▶ _How to complete this task_: Extend the article on the moth Blepharomastix irroratalis, starting right after its final sentence.

▶ _Source text_:
────────────────────────────────────────

Blepharomastix irroratalis

Scientific classification
- Kingdom: Animalia
- Phylum: Arthropoda
- Clade: Pancrustacea
- Class: Insecta
- Order: Lepidoptera
- Family: Crambidae
- Genus: Blepharomastix
- Species: B. irroratalis
- Binomial name: Blepharomastix irroratalis (Hampson, 1907)
- Synonyms: Stenia irroratalis Hampson, 1907;

= Blepharomastix irroratalis =

- Authority: (Hampson, 1907)
- Synonyms: Stenia irroratalis Hampson, 1907

Species of moth

Blepharomastix irroratalis is a species of moth in the family Crambidae. It was described by George Hampson in 1907. It is found in Guatemala.

────────────────────────────────────────

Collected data
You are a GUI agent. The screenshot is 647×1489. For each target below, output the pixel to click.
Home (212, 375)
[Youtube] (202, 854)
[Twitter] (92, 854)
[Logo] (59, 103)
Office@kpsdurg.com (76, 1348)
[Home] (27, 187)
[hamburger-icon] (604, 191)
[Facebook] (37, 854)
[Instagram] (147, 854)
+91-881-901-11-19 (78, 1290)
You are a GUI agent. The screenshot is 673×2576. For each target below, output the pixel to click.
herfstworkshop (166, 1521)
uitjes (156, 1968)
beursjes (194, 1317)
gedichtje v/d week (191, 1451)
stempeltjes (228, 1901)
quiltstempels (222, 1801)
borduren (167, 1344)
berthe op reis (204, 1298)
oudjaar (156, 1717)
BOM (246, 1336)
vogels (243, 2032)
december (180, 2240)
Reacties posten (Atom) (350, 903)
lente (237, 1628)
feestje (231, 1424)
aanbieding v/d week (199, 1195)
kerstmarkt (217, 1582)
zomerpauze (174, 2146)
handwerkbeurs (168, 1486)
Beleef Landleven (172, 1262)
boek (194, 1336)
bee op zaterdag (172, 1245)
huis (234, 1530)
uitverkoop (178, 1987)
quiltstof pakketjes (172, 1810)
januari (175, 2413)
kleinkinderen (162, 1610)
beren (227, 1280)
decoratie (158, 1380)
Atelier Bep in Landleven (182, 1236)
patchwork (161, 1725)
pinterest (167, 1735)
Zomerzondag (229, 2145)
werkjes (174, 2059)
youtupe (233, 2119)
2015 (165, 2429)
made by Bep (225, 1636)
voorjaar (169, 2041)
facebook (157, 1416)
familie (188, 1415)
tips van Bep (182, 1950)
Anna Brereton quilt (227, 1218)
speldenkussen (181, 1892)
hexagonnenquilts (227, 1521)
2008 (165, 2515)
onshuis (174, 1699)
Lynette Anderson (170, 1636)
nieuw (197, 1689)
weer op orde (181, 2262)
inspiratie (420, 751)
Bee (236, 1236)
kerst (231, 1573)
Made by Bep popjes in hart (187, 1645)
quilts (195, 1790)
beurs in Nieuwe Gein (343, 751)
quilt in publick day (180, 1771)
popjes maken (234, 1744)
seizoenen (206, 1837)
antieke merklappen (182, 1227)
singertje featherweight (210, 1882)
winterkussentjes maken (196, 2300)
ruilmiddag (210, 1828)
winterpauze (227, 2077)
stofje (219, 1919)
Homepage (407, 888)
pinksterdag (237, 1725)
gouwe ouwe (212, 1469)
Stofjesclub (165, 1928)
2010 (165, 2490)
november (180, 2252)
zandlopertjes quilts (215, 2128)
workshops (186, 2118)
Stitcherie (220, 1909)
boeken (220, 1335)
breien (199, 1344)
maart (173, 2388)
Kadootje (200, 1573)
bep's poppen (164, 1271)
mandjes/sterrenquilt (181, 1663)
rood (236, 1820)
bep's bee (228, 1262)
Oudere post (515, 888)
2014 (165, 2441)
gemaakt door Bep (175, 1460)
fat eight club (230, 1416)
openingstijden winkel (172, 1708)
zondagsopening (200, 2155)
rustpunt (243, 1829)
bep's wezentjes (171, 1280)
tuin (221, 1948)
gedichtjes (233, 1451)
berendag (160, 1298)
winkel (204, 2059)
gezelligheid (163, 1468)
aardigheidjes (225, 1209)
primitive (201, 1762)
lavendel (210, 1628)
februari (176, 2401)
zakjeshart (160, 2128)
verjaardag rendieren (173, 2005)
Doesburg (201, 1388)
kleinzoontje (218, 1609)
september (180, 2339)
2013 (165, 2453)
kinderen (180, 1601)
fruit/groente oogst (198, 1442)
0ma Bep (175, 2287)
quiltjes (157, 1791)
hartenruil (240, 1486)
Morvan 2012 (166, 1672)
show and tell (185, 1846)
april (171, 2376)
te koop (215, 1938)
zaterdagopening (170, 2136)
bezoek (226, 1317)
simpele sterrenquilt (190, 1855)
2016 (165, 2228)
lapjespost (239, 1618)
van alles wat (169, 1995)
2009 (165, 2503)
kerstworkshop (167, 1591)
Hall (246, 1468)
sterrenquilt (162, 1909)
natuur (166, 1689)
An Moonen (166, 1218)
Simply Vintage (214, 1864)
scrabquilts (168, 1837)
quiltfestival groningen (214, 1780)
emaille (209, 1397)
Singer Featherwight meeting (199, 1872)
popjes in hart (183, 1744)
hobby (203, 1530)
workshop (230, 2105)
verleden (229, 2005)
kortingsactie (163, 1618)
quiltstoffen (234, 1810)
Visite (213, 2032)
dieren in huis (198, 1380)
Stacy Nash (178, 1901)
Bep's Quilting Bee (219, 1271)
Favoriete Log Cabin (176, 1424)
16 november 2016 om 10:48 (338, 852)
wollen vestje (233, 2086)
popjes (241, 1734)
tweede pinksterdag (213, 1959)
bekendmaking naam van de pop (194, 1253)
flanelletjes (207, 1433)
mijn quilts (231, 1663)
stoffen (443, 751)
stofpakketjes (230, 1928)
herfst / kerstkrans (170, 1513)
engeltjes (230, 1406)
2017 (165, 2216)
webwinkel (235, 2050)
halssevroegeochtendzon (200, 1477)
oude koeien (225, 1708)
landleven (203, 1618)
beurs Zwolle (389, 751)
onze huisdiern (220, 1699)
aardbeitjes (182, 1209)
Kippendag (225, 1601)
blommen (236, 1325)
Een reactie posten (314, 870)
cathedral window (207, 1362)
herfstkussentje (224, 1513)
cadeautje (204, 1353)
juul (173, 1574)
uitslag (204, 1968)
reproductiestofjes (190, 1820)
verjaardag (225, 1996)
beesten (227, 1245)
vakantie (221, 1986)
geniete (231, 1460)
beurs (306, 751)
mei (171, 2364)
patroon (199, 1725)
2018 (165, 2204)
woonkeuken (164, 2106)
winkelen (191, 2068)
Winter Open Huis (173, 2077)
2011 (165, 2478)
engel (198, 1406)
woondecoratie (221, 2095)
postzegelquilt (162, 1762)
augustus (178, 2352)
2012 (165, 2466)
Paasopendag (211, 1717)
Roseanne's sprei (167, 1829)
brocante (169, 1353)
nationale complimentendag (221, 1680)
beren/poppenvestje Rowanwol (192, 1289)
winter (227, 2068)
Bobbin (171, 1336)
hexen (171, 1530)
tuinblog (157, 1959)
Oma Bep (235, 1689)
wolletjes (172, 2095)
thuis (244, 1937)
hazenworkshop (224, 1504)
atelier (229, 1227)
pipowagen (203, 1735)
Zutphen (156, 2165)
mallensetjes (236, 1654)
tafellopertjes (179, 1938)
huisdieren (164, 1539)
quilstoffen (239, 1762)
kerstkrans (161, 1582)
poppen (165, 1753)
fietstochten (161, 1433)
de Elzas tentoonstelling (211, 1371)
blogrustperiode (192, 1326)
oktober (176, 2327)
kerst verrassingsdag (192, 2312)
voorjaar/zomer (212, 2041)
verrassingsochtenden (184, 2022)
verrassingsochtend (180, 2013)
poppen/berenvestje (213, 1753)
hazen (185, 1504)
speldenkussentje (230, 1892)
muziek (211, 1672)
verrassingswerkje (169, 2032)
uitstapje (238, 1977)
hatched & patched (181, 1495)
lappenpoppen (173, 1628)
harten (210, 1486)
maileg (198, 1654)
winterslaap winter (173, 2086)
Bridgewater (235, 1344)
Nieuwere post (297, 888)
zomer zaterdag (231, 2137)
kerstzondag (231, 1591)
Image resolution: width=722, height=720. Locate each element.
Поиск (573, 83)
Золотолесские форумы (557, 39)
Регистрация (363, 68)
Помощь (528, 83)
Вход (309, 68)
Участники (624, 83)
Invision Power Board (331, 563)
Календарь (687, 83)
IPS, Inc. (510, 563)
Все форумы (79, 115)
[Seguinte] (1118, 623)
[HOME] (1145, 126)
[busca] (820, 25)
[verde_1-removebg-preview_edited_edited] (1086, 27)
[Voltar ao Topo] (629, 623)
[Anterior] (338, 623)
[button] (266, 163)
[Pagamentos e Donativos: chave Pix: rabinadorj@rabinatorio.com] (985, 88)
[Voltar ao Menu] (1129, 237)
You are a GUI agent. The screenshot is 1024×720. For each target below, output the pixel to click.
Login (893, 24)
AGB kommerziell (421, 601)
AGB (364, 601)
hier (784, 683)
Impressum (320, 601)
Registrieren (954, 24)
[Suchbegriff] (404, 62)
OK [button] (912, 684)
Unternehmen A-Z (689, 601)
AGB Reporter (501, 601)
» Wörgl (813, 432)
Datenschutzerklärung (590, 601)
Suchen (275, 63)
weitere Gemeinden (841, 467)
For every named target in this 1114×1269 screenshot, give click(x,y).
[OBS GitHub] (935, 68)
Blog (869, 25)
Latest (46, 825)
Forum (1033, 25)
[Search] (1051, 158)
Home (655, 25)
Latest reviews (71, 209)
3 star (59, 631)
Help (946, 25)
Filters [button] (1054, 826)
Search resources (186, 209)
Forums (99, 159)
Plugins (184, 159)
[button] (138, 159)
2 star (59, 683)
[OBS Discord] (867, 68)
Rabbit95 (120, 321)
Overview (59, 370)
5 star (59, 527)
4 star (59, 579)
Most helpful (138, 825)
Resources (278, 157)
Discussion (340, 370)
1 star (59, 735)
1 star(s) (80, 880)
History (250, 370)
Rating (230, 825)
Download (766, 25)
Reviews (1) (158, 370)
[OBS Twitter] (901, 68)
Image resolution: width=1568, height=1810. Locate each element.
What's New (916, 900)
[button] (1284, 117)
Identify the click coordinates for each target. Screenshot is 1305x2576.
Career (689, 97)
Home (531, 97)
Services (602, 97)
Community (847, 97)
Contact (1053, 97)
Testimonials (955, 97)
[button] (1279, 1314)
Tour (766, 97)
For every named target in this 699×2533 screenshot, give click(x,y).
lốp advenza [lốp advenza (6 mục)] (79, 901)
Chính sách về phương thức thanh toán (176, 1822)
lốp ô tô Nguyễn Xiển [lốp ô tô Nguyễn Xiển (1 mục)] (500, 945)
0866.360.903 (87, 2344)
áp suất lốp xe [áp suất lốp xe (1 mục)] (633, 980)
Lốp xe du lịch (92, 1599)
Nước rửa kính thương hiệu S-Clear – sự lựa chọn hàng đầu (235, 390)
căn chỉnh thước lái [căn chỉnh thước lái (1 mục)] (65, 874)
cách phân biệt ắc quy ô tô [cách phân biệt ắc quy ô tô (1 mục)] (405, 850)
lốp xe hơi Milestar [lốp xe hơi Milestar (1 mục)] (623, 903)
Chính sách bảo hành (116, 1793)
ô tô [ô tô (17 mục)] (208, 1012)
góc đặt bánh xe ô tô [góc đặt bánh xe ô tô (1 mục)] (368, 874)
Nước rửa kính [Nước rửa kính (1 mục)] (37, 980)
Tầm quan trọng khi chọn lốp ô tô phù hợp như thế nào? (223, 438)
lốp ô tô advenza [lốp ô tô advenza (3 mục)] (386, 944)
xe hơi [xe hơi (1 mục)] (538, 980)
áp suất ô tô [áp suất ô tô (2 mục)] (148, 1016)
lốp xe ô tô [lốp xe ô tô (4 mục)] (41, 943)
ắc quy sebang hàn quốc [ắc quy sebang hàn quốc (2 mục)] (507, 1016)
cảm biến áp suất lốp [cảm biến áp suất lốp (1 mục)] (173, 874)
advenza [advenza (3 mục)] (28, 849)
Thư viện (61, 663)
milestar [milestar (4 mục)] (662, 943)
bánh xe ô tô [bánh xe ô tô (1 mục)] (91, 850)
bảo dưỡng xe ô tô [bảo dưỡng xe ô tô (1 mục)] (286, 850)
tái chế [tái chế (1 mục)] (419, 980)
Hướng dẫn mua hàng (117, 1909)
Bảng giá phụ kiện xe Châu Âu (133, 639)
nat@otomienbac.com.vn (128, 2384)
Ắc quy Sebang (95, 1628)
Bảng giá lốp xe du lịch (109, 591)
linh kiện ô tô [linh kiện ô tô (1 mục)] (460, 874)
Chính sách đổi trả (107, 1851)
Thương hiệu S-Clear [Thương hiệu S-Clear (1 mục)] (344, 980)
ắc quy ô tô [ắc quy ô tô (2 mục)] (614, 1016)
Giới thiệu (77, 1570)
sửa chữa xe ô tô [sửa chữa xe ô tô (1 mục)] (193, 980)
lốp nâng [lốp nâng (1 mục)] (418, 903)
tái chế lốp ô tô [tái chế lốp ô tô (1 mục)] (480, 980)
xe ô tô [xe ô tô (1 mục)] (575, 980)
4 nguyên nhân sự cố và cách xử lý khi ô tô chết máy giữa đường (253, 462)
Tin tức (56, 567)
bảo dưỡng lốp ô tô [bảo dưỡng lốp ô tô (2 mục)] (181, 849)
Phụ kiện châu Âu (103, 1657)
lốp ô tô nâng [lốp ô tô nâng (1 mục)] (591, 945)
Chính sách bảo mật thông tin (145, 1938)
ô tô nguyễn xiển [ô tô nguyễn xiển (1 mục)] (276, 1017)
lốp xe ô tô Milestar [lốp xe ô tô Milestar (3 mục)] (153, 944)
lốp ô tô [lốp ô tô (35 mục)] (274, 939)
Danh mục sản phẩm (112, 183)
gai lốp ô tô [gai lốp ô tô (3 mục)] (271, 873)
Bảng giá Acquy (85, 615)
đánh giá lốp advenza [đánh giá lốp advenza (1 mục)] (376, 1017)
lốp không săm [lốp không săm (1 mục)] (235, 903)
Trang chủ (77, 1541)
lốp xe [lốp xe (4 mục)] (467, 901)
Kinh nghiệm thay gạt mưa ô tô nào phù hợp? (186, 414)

────────────────────────────────────────

▶ _Written response_:
== Description ==
The forewings are whitish, tinged and irrorated (speckled) with yellow brown, the costal area and terminal area suffused with brown. There are traces of a dark antemedial line and there is a slight dark discoidal lunule, as well as a faint, dark, postmedial, minutely waved line. There is a terminal series of slight dark points. The hindwings are tinged with ochreous and there is a faint dark discoidal lunule, as well as traces of a postmedial line and some slight dark points on the termen towards the apex.